The @font-face declaration is the starting point:

@font-face {
  font-family: "InterVariable";
  src: url("/fonts/InterVariable.woff2") format("woff2-variations");
  font-weight: 200 900;    /* wght axis range */
  font-stretch: 75% 125%;  /* wdth axis range */
  font-style: normal;
  font-display: swap;      /* Prevent FOIT */
}

Here you define the font family, the source (ideally as woff2-variations for optimal compression), the available axis ranges, and the display strategy. font-display: swap ensures that text is displayed immediately with a fallback font and then switches to the Variable Font once it is loaded. This prevents Flash of Invisible Text (FOIT) and improves perceived performance.

The design tokens form the second layer:

:root {
  /* Weight tokens */
  --font-text: 350;
  --font-ui: 450;
  --font-subheading: 550;
  --font-heading: 700;
  --font-display: 850;

  /* Optical size tokens */
  --opsz-body: 16;
  --opsz-ui: 18;
  --opsz-heading: 32;
  --opsz-display: 48;
}

These tokens are semantically named. --font-text is for body text, --font-ui for UI elements like buttons and labels, --font-subheading for subheadings, --font-heading for main headings, and --font-display for large hero texts. The optical sizes are correspondingly tuned to the typical font sizes of the respective contexts.

The application is then straightforward:

body {
  font-family: "InterVariable", system-ui, sans-serif;
  font-variation-settings: "wght" var(--font-text), "opsz" var(--opsz-body);
  font-feature-settings: "kern" 1, "liga" 1;
}

h1 {
  font-variation-settings: "wght" var(--font-heading), "opsz" var(--opsz-heading);
}

.hero-title {
  font-variation-settings: "wght" var(--font-display), "opsz" var(--opsz-display);
}

button, .btn {
  font-variation-settings: "wght" var(--font-ui), "opsz" var(--opsz-ui);
}

Additionally, font-feature-settings activates useful OpenType features like kerning and ligatures that further improve readability.

This is a modern, clean, performant typography architecture. It is maintainable because all values are centrally defined. It is scalable because new components can simply use the existing tokens. It is performant because only a single font file is loaded. And it is flexible because you can precisely tune weights and optical sizes to each context.

Conclusion

Variable Fonts represent a fundamental advance in web typography. They make typography more flexible, precise, and performant than was ever possible with static fonts. The technical advantages are measurable. Fewer HTTP requests, smaller file sizes, and faster load times lead to better Core Web Vitals and a noticeably improved user experience.

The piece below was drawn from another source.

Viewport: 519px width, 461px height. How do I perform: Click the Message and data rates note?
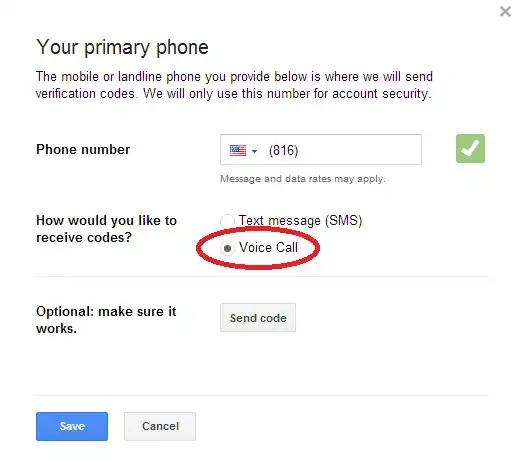[x=303, y=179]
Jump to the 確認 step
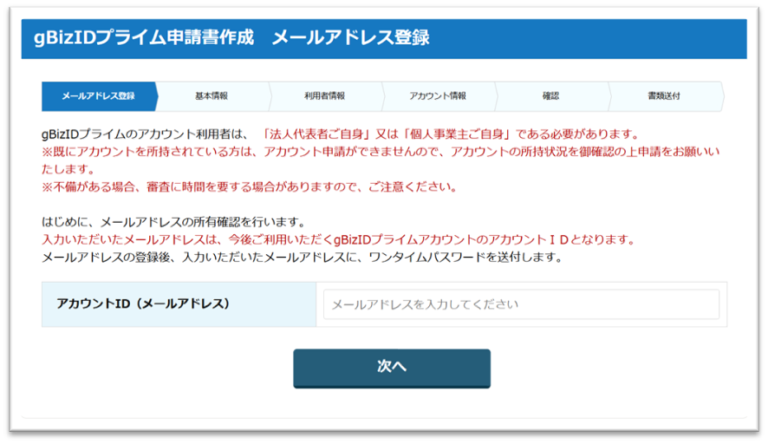The height and width of the screenshot is (444, 768). [x=551, y=96]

But the real strength of Variable Fonts lies in the design freedom they open up. Finer weight gradations enable more differentiated visual hierarchies. Optical Sizing ensures optimal readability across all font sizes. Fluid weights and animations create organic, responsive typography that elegantly adapts to the context. And integration into modern design systems with CSS Custom Properties makes the entire system maintainable, scalable, and future-proof.

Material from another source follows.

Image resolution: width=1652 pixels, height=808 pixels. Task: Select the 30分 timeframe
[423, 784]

The challenges are manageable. Browser support is excellent today, and for the few remaining edge cases, clean fallbacks can be defined. Quality depends on font design, but with careful selection and testing, excellent results can be achieved. And while some commercial fonts incur license costs, there is also a growing number of excellent free Variable Fonts.

For modern web projects, Variable Fonts are today the standard, not the exception. They simplify design systems, reduce technical complexity, and open up design possibilities that were simply not realizable before. The future of web typography is variable and that’s a good thing.